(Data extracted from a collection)
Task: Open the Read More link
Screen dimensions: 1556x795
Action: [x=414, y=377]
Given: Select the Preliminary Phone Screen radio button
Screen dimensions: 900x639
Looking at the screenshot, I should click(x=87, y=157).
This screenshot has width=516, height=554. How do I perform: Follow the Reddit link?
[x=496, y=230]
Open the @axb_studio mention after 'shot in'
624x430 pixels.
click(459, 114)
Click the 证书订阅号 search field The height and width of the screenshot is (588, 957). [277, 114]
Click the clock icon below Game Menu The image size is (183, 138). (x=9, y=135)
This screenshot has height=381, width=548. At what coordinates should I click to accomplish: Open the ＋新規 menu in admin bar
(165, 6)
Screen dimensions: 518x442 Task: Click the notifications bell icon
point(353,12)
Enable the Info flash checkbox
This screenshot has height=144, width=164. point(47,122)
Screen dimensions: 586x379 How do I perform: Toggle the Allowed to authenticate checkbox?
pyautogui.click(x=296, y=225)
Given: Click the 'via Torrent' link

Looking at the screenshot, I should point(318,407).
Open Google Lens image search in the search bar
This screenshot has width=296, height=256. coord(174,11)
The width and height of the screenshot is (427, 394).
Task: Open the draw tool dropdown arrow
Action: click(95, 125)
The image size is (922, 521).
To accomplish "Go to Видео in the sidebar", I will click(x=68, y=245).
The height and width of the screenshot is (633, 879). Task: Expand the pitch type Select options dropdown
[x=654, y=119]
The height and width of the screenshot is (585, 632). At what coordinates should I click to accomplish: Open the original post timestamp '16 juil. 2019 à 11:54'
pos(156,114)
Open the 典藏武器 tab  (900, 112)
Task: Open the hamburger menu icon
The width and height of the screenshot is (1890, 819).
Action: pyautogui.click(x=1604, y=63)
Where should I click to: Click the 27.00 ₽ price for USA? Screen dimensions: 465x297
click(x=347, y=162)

* **PROBLEM**:
Give back the line containing "Where should I" and all the lines after it through the end of the records, unchanged.

* **EXPECTED OUTPUT**:
Where should I click to: Click the 27.00 ₽ price for USA? Screen dimensions: 465x297
click(x=347, y=162)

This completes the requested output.